De captain was a boss and defeated all comers. He had a faithful assistant who was de lookout from de bow. Whenever de boy servant see a pirate ship looming he would alert El Jeffe, who would confirm de sighting and issue de following orders to de youngster: “Boy bring me my red shirt!”
After successfully defeating de enemy in de first couple of battles, de youngster asked El Jeffe: “Capitan, why every time we gine into battle you does wear de red shirt?” “Because,” said de captain, “iffing I injured I don’t want de men to be worried by de sight of my blood flowing. De red shirt would hide de blood and dem would fight on!”
One day de assistant raise de alarm: “Pirate ship, captain.” Then, wid he voice quivering, he holler: “Another pirate ship, and another and another.” Climbing de mast at top speed, de Captain confirmed the worst fears. He was surrounded by six pirate ships.

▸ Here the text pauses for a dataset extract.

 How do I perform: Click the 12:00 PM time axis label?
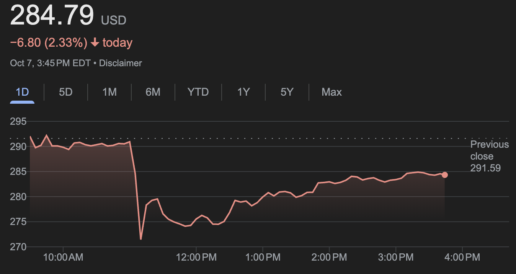point(196,257)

When he hit de deck, he assistant ask: “Captain, bring out de red shirt?” “No son,” came de reply. “Bring out my brown pants!”
Dese days in Bubbadus, de preferred colour is definitely not red! Green is de new colour and Government in de Throne Speech announce we gine transform de Bubbadus economy by going green, saving hundreds of millions of dollars in foreign exchange and turning Bubbados into a renewable energy paradise, wid tax credits fuh businesses dat go green and households that switch too. I blame de NATION newspaper and Harold Hoyte. He went and start dis greening Bubbadus ting years ago. Now even Freundel greening!
When I was small, my mudder always wanted me to eat my greens. De Irish love anything green – it is de national colour. Years ago I see a girl in a green dress and nearly buckle at muh knees.  
Over de years green became a favourite colour fuh de Vendor. De other day I went to de doctor and he too say: “Market, eat more greens.” So I went by Thomas Harris new place in de Gap, and I eat a Thai green curry! I not sure dat was what de doc had in mind, but he did say eat more greens. I got green pants, green shirts, a house dat paint green. Look, one time I even had a green car. But old people in Bubbadus would tell yuh dat green is bad luck.
Dese days in Bubbadus police warning de public not to wear jewel’ry ’cause we got a epidemic of robberies related to cash fuh gold. Over a million dollars in jewel’ry get steal so far fuh dis year, wid police saying it could reach six million by yearend.
Bubbadus at junk bond status worldwide; VAT at 17.5 per cent; cost of living cost you more, not less; light bills gone mad; water rates so high sharing a bath might now be de best option; de middle class bawling; de CLICO policyholders don’t see no light; Al Barrack still waiting to get pay; doom and gloom wherever yuh look. Bubbadus going green, but de way things look dese days we like de captain pun de ship, so I say, “Bring the brown pants!”
I, Market Vendor, gone fuh now. You have a blessed and a wonderful day, yuh hear?